In the present case, the mercantile agent did deliver the documents of title and also the transfer deed signed by the plaintiffs. Defendant 2 in his statement avers that there was nothing in the papers which indicated any reason for suspicion and so far as he could make out, the title was in order. C S. Rao, the 1st defendant, was a recognised broker and there was no reason why defendant 2 should start an investigation, when there was really nothing to suspect his bona fides. He states that he was satisfied with the correctness of the transaction, paid the money and took the shares. He is a bona fide purchaser Of the shares for value without notice of any fraud or of anything defective in the transaction and hehas acted in good faith. In his deposition he states that Ex. I is the transfer deed duly signed by plaintiffs 2 and 3 and Ex. II and Ex. II(a) are the share scripts. He has satisfied himself that these were in order before he purchased the shares, that the holders of the shares had signed the transfer deed, Ex.
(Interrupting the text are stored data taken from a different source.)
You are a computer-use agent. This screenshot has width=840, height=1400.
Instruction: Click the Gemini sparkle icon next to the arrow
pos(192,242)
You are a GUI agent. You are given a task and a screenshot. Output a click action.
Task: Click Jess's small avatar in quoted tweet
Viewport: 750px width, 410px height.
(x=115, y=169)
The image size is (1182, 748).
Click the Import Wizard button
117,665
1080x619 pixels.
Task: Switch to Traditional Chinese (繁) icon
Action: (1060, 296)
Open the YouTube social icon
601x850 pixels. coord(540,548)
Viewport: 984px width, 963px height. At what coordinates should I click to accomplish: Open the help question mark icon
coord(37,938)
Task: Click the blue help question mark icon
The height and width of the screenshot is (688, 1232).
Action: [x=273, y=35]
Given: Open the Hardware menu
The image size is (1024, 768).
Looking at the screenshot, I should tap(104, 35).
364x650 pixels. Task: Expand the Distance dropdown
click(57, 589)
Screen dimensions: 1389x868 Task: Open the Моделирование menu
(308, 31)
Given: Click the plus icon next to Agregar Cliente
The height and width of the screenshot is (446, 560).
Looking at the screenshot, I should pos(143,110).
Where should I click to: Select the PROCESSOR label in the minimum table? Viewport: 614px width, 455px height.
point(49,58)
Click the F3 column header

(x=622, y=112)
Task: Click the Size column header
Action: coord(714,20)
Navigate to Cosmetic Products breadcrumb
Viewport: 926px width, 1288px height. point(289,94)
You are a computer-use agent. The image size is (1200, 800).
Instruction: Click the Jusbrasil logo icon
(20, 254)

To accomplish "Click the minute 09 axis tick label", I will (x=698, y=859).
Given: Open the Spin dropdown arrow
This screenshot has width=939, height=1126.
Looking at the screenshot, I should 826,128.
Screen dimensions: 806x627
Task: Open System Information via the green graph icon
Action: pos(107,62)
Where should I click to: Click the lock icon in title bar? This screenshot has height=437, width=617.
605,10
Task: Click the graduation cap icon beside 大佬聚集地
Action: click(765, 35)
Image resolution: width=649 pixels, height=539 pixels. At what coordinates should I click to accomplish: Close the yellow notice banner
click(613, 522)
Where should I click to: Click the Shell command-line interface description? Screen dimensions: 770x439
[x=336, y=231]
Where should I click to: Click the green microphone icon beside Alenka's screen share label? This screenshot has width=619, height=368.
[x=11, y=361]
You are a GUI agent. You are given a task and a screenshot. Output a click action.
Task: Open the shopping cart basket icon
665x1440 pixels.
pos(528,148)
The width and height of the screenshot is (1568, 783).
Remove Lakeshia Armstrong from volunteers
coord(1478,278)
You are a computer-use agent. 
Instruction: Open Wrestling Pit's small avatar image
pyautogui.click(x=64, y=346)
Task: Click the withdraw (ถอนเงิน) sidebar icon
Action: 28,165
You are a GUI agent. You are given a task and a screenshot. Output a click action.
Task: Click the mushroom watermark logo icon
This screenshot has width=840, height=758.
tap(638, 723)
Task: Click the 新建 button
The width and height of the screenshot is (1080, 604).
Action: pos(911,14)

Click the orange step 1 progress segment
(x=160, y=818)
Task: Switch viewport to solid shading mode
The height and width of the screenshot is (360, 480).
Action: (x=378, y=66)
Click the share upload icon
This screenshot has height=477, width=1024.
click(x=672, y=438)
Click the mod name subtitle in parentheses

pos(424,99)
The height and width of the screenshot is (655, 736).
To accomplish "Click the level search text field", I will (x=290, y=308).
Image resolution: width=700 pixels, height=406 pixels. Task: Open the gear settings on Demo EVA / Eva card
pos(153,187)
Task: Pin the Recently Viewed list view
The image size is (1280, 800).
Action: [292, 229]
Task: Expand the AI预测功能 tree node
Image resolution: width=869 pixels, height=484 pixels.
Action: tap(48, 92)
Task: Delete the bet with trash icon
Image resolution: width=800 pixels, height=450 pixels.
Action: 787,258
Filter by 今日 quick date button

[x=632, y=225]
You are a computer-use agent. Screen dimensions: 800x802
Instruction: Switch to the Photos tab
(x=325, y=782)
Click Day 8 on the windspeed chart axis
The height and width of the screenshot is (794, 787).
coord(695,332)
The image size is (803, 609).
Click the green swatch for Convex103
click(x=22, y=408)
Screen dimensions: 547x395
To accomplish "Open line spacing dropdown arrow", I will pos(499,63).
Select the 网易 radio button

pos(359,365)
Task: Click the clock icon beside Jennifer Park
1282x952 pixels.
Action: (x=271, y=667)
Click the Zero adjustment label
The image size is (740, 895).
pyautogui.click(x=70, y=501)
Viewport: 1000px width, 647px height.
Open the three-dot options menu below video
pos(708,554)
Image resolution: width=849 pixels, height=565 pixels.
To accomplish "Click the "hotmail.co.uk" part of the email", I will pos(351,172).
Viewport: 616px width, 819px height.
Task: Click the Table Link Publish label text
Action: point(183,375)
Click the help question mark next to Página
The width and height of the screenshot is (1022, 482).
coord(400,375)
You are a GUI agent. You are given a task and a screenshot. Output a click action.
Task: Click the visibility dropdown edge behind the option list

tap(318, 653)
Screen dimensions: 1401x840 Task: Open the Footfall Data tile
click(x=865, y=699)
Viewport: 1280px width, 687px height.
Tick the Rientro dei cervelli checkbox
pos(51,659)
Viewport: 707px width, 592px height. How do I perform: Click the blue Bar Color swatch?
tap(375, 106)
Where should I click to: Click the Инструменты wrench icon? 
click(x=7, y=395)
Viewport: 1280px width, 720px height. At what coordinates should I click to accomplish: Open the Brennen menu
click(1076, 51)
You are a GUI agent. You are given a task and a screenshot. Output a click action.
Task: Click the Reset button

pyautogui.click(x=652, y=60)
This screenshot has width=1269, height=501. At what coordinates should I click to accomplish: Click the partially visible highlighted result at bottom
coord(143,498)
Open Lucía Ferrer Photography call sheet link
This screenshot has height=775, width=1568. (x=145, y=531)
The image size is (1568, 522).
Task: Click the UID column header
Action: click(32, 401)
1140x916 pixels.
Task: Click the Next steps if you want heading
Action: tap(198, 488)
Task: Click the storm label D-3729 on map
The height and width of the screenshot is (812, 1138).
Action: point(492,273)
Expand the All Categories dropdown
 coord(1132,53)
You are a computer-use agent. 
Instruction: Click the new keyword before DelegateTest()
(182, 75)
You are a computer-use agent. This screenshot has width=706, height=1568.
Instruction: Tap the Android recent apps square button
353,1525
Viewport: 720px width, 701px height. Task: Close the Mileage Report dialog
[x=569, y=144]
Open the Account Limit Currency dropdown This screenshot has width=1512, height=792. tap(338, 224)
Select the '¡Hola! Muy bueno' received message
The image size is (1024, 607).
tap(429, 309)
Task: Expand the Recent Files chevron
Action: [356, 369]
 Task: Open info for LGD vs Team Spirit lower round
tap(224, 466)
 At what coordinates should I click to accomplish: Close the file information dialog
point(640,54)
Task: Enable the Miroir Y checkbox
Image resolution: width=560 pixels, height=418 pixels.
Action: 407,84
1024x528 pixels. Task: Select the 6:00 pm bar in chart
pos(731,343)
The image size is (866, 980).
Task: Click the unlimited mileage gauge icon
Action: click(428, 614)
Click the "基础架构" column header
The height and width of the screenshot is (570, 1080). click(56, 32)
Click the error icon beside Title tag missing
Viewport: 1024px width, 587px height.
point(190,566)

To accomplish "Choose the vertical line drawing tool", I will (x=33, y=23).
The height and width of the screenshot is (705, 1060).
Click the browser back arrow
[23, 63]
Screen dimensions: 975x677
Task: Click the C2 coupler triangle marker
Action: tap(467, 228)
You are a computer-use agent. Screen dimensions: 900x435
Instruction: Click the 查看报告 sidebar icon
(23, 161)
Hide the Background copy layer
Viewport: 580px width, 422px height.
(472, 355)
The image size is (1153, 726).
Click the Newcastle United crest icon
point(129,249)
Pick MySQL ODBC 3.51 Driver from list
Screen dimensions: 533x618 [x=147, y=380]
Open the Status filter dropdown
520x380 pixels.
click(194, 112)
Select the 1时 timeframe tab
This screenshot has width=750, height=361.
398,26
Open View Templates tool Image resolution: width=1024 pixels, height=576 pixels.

I that he paid defendant1 by two cheques one for Rs. 800/- and the other for Rs. 100/-, that he paid a cash sum of Rs. 50/-thus completing full payment of consideration and that' he did not know of the existence of any agreement between plaintiffs 2 and 3 and defendant 1. In another portion, he also states that when he looted into Ex. I and Ex. II (1) there was nothing which could excite any suspicion in his mind. In those circumstances he took defendant 1 as the owner and purchased the shares for value.
7. It is argued for the respondents that since defendant 1 wanted financial help he parted with the shares on condition of repurchasing for a lesser sum than what he bargained for, and that circumstance ought to have put defendant 2 on guard to investigate whether the agent had authority to sell. It is undoubtedly true that the transfer deed did not excite any suspicion and defendant 2 and he acted with the full belief that defendant 1 had authority. It was contended that the evidence is not sufficient to show good faith in the purchaser. - The decision reported in --'Ramdeni Singh v. Gumani Raut', AIR 1929 Pat 300 (G), which was cited by the respondents, lays down that very little evidence, and in certain circumstances a mere denial, regarding want of knowledge of the plaintiff's contract would discharge this onus and shift the burden on the plaintiff. There was indeed nothing which could; make defendant 2 suspect the bona fides of defendant 1 and in any event he did satisfy himself before purchasing that defendant 1 had full authority to sell and the evidence adduced by him in the circumstances of the case does shift the burden on to the plaintiffs, ' who have not discharged the same inasmuch as they have not shown that he had notice of the defect.
8. The Courts below have approached the case from a wrong angle and have held that defendant2 is net a bona fide purchaser and that the transaction amounts to a pledge and not a sale. I am unable to agree with those findings. The plaintiffs when asked whether they are even agreeable to redeem the shares by payment of the money advanced on the foot of the transaction being a pledge expressed their unwillingness to redeem defendant 2 by paying the sum advanced by him. The transfer which was merely conditional could not be said to have become a pledge on the failure of the condition.
9. In the result, this appeal by defendant 2 is allowed and the judgments and decrees of both the Courts against him are set aside. In the circumstances of the case, defendant 2 and the plaintiffs will bear their own costs throughout.
10. Appeal allowed.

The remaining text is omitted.